[I believe this is the last time I’ll write about the pitch clock and its effects. After this, the clock will be treated in this newsletter as normal life.]
A strange thing has been happening this season, where I’ll go to turn on a baseball game and there just won’t be one. The 1 p.m. Pacific games will all be over before the 7 p.m. Eastern games have begun. Or the last West Coast night game will be over at, like, 8:47. In fact, excluding Sundays and Opening Day, here are the finish times (PT) for every day of the season so far:
4/15: 9:29 p.m.
4/14: 10:09
4/13: 9:31
4/12: 9:55
4/11: 9:23
4/10: 9:18
4/8: 8:47
4/7: 9:11
4/6: 9:53
4/5: 6:57
4/4: 9:35
4/3: 9:59
4/2: 8:44
3/31: 10:15
Only two games past 10 p.m.! I’m not complaining. I’m just filing one slightly disappointed awww at the recession of any-game-’ll-do ball. Finitude is a beast.
We’ve gone back in time a little bit, to a time when a baseball fan might occasionally end up stuck on an exercise bike with nothing but memories of baseball games already over. But going back in time a little bit was the explicit pitch of this year’s rules changes. (“Field like Ozzie, run like Rickey!”) Which got me wondering: When it comes to pace, which year of baseball is this, exactly? This is an attempt to answer that question by considering two plausible answers:
1. We’ve gone back to 1983’s pace. This year was chosen because the average nine-inning game this year is two hours and 37 minutes; in 1983, it was two hours and 36 minutes. That is a great reason to choose 1983.

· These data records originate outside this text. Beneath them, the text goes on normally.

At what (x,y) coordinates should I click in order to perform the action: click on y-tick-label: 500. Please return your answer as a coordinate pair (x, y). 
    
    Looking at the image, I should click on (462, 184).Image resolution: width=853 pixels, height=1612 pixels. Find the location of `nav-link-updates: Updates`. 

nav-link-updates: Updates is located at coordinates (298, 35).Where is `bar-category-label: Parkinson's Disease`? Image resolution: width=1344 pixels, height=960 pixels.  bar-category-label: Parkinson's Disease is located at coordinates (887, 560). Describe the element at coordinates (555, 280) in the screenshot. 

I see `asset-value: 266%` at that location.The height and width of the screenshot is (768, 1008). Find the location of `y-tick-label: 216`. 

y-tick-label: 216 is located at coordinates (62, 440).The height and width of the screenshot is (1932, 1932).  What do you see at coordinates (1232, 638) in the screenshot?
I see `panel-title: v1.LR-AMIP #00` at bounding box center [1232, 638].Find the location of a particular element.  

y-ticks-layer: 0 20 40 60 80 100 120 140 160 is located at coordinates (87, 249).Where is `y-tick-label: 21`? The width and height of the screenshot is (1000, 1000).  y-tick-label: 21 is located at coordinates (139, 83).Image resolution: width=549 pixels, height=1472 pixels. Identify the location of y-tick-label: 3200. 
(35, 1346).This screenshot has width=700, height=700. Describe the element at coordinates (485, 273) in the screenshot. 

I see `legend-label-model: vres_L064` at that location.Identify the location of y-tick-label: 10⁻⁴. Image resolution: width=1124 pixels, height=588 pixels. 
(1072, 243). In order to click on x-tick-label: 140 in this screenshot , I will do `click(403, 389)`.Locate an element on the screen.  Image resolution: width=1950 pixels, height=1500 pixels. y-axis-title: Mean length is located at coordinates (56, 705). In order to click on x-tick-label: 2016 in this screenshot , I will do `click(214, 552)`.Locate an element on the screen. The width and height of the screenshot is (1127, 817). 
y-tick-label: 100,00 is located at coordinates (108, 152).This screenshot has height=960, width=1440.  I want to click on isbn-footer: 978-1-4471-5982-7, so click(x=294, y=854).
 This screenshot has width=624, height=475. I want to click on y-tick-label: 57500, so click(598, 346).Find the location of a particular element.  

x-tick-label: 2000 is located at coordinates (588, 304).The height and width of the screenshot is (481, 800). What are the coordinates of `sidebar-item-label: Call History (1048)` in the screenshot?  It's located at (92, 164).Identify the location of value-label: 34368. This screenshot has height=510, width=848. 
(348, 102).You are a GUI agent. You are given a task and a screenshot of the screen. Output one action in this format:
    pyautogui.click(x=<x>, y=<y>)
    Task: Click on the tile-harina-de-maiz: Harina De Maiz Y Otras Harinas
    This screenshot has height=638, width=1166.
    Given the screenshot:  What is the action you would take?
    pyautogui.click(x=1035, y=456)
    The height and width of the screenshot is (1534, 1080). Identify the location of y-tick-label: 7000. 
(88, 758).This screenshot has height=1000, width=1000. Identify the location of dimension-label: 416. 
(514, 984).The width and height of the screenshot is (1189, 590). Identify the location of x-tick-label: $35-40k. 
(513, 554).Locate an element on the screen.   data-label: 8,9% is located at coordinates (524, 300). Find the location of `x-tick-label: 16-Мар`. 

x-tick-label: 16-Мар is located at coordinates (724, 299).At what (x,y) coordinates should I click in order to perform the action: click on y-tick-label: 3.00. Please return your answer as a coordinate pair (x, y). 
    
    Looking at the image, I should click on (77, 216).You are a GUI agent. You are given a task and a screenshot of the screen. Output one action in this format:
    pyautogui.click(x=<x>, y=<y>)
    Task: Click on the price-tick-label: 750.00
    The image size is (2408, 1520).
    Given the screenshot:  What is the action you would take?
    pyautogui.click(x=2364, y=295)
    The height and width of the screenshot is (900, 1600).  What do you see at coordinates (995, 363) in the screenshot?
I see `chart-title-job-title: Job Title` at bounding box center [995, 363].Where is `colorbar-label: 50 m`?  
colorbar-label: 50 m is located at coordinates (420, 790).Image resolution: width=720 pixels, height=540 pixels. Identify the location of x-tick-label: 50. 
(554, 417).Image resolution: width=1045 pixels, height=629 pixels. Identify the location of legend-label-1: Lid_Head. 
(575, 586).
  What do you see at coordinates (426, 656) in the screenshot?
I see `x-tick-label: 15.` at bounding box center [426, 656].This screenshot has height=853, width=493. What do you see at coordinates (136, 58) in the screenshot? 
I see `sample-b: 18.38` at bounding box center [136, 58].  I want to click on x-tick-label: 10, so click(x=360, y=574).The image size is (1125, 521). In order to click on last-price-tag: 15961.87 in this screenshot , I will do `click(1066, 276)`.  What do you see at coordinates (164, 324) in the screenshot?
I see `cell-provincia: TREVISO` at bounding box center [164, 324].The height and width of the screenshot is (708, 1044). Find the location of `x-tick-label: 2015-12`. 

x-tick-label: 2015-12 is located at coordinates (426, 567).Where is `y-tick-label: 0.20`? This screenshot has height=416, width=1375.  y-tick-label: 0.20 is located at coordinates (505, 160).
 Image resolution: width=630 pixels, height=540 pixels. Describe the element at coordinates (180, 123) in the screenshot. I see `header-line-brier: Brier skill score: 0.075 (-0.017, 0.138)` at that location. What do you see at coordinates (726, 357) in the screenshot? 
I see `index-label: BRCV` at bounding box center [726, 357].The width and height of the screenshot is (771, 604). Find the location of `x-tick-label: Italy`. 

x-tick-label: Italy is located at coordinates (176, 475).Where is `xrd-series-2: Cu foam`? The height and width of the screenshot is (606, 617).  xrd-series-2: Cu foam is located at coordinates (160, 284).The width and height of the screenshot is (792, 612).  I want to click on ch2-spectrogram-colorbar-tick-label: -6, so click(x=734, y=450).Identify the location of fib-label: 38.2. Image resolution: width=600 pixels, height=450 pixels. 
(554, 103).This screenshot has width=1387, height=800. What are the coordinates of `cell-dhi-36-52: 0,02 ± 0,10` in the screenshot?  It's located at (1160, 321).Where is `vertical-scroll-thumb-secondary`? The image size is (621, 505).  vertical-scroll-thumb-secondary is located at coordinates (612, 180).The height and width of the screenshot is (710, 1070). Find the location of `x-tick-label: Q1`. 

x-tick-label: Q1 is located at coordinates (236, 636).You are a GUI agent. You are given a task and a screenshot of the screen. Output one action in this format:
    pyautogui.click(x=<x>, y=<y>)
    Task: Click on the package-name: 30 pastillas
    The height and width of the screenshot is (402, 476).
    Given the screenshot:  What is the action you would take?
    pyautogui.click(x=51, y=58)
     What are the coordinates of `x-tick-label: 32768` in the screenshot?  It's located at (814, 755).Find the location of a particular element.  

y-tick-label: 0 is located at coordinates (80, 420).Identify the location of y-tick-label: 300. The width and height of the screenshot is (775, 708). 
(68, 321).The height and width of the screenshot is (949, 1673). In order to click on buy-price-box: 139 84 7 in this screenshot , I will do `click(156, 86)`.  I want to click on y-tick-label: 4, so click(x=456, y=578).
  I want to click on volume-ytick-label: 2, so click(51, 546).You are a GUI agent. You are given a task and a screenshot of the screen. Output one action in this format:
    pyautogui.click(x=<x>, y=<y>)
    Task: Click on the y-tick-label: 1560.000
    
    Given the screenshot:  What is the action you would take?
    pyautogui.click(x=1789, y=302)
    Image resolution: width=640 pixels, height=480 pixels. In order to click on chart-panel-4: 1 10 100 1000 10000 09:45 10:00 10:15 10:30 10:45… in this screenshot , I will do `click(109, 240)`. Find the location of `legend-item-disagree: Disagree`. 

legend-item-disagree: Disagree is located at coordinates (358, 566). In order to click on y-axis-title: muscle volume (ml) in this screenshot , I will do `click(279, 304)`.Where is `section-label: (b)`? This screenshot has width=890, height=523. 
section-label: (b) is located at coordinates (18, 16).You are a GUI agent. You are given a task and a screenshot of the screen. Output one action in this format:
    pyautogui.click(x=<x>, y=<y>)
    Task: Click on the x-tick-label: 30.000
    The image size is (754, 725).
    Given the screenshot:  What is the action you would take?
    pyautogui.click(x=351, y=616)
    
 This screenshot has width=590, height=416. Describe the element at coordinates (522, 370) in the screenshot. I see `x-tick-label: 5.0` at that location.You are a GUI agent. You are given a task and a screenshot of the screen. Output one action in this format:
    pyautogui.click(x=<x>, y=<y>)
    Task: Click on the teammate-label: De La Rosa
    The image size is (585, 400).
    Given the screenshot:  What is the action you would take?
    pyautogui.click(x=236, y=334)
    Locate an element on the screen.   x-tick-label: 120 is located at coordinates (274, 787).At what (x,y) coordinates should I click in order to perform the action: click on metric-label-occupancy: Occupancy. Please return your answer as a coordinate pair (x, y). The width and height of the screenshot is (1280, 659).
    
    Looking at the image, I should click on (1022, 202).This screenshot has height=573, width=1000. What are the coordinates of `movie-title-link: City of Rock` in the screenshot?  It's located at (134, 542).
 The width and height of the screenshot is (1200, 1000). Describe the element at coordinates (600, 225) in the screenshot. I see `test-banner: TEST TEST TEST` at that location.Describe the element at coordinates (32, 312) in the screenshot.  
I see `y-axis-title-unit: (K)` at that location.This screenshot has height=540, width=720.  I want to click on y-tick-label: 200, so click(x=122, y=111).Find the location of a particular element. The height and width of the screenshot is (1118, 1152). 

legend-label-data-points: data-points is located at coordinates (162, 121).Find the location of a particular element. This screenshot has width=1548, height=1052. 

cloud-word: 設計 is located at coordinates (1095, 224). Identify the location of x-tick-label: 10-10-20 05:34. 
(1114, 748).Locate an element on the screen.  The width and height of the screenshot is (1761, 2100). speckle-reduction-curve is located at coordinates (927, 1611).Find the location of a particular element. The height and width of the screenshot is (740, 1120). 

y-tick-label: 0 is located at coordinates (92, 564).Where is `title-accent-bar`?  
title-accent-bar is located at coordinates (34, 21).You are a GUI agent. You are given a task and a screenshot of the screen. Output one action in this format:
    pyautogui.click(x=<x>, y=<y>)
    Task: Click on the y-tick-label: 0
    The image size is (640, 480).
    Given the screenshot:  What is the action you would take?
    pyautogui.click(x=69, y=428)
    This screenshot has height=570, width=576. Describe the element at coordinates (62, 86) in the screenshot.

2. We’ve gone back to 1936’s pace. This year was chosen for no other reason than that it was the earliest I could find a complete, regular-season radio broadcast of a major-league baseball game. That is a silly reason to choose 1936. Surprisingly, this answer turns out to be more correct.
The broadcast I listened to was the first game of a doubleheader between the Red Sox and White Sox on Aug. 2, 1936. The White Sox won 9-1. I listened to that game over the weekend, curious about how its pace would feel to me, a fan now accustomed to modern pitch clock ball. I had a stopwatch and a spreadsheet.
Then, on Sunday morning, I watched the Rays and Blue Jays, again w/ stopwatch & spreadsheet. Conveniently, the final score of that game turned out to be 8-1, and featured exactly one more batter than the 1936 game, which made comparisons pretty simple and quite convincing:
Average time per pitch with bases empty (not counting first pitch to new batters)
1936: 17.6 seconds
2023: 17.8 seconds
Average time per pitch with runners on base
1936: 20.4 seconds
2023: 22.4 seconds
Average time between batters (not counting new innings)
1936: 41.4 seconds
2023: 40.3 seconds
So, all practically the same.
Now, don’t get it twisted. These games were very different. The old one took one hour and 56 minutes. The new one took two hours and 40 minutes, despite being almost identically “paced.” Why so?
It took 11 extra minutes because the time between innings is longer. In 1936, there were no commercial breaks, and the pitcher would just start pitching when he was ready and the batter was in the box. The standard 2023 innings break is about 40 seconds longer than the 1936 average.
It took 6 extra minutes more because of pitching changes. A pitching change mid-inning takes almost three minutes. A pitching change at the start of an inning adds about 30 or 40 seconds. There were an average of 1.8 pitching changes per game in 1936, compared to 6.6 pitching changes per game today.
And the big one:
It took 27 extra minutes because so many more pitches were thrown. The Rays and Blue Jays sent up one more batter than the White Sox and Red Sox did, but they threw 80 more pitches. In this case, most of those extra pitches were with the bases empty, which pace more quickly, so the game still hustled. But that’s how an almost identical game took an extra 44 minutes.
There were also old-timey ways that the old-timey game was delayed: Pitchers’ windups were apparently so drawn out in 1936 that batters would sometimes call timeout in the middle of the windup. Pitchers had to keep stopping to do their own groundskeeping on the old pitching mounds; that was definitely a thing. At one point the start of an inning was briefly delayed by shortstop Joe Cronin and second baseman John Kroner doing what was described by the broadcaster as a “juggling act” before returning to the ball to the pitcher. I have no idea. The home-plate ump would regularly ask to see the ball, to examine it and see if it was too scuffed up to keep using. Pauses to retrieve foul balls when possible. Once an usher and a fan seemed to be fighting over a foul.